[Stored data]
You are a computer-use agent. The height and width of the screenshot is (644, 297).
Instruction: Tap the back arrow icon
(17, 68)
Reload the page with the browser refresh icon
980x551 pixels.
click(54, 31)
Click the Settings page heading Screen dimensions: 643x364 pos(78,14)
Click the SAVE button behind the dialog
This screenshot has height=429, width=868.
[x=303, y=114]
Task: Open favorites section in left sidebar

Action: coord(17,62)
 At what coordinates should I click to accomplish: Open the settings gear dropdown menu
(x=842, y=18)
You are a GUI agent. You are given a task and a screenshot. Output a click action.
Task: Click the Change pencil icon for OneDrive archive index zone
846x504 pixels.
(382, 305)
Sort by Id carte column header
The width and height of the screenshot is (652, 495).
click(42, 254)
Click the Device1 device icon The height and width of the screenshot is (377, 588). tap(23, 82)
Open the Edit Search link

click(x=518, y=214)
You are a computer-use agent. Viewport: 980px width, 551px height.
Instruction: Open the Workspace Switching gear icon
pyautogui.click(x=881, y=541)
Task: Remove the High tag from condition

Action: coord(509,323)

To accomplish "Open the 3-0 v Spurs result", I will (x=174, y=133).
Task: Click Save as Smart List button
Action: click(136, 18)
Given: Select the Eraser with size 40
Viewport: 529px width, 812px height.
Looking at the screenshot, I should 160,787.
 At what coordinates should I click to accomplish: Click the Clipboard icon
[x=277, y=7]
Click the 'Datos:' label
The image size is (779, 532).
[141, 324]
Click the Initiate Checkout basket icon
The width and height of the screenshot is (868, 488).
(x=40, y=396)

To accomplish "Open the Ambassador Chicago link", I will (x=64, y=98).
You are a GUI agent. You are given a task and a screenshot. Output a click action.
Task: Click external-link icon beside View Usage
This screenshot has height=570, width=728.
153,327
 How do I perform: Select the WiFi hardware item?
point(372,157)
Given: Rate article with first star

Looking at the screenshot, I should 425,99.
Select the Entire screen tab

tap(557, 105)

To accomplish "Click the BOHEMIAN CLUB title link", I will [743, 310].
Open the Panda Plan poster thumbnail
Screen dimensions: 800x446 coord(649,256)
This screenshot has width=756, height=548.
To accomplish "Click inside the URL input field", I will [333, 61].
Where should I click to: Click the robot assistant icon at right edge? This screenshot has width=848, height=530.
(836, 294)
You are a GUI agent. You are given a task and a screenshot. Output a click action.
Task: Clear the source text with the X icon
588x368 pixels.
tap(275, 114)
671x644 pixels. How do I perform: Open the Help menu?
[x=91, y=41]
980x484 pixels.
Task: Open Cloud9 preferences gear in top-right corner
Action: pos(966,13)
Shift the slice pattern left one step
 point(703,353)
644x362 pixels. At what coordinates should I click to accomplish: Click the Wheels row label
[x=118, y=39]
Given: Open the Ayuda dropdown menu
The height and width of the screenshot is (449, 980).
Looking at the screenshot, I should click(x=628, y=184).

Your assignment - Nothing added, nothing dropped: copy the data above.

Answer section -
You are a computer-use agent. The height and width of the screenshot is (644, 297).
Instruction: Tap the back arrow icon
(17, 68)
Reload the page with the browser refresh icon
980x551 pixels.
click(54, 31)
Click the Settings page heading Screen dimensions: 643x364 pos(78,14)
Click the SAVE button behind the dialog
This screenshot has height=429, width=868.
[x=303, y=114]
Task: Open favorites section in left sidebar

Action: coord(17,62)
 At what coordinates should I click to accomplish: Open the settings gear dropdown menu
(x=842, y=18)
You are a GUI agent. You are given a task and a screenshot. Output a click action.
Task: Click the Change pencil icon for OneDrive archive index zone
846x504 pixels.
(382, 305)
Sort by Id carte column header
The width and height of the screenshot is (652, 495).
click(42, 254)
Click the Device1 device icon The height and width of the screenshot is (377, 588). tap(23, 82)
Open the Edit Search link

click(x=518, y=214)
You are a computer-use agent. Viewport: 980px width, 551px height.
Instruction: Open the Workspace Switching gear icon
pyautogui.click(x=881, y=541)
Task: Remove the High tag from condition

Action: coord(509,323)

To accomplish "Open the 3-0 v Spurs result", I will (x=174, y=133).
Task: Click Save as Smart List button
Action: click(136, 18)
Given: Select the Eraser with size 40
Viewport: 529px width, 812px height.
Looking at the screenshot, I should 160,787.
 At what coordinates should I click to accomplish: Click the Clipboard icon
[x=277, y=7]
Click the 'Datos:' label
The image size is (779, 532).
[141, 324]
Click the Initiate Checkout basket icon
The width and height of the screenshot is (868, 488).
(x=40, y=396)

To accomplish "Open the Ambassador Chicago link", I will (x=64, y=98).
You are a GUI agent. You are given a task and a screenshot. Output a click action.
Task: Click external-link icon beside View Usage
This screenshot has height=570, width=728.
153,327
 How do I perform: Select the WiFi hardware item?
point(372,157)
Given: Rate article with first star

Looking at the screenshot, I should 425,99.
Select the Entire screen tab

tap(557, 105)

To accomplish "Click the BOHEMIAN CLUB title link", I will [743, 310].
Open the Panda Plan poster thumbnail
Screen dimensions: 800x446 coord(649,256)
This screenshot has width=756, height=548.
To accomplish "Click inside the URL input field", I will [333, 61].
Where should I click to: Click the robot assistant icon at right edge? This screenshot has width=848, height=530.
(836, 294)
You are a GUI agent. You are given a task and a screenshot. Output a click action.
Task: Clear the source text with the X icon
588x368 pixels.
tap(275, 114)
671x644 pixels. How do I perform: Open the Help menu?
[x=91, y=41]
980x484 pixels.
Task: Open Cloud9 preferences gear in top-right corner
Action: pos(966,13)
Shift the slice pattern left one step
 point(703,353)
644x362 pixels. At what coordinates should I click to accomplish: Click the Wheels row label
[x=118, y=39]
Given: Open the Ayuda dropdown menu
The height and width of the screenshot is (449, 980).
Looking at the screenshot, I should click(x=628, y=184).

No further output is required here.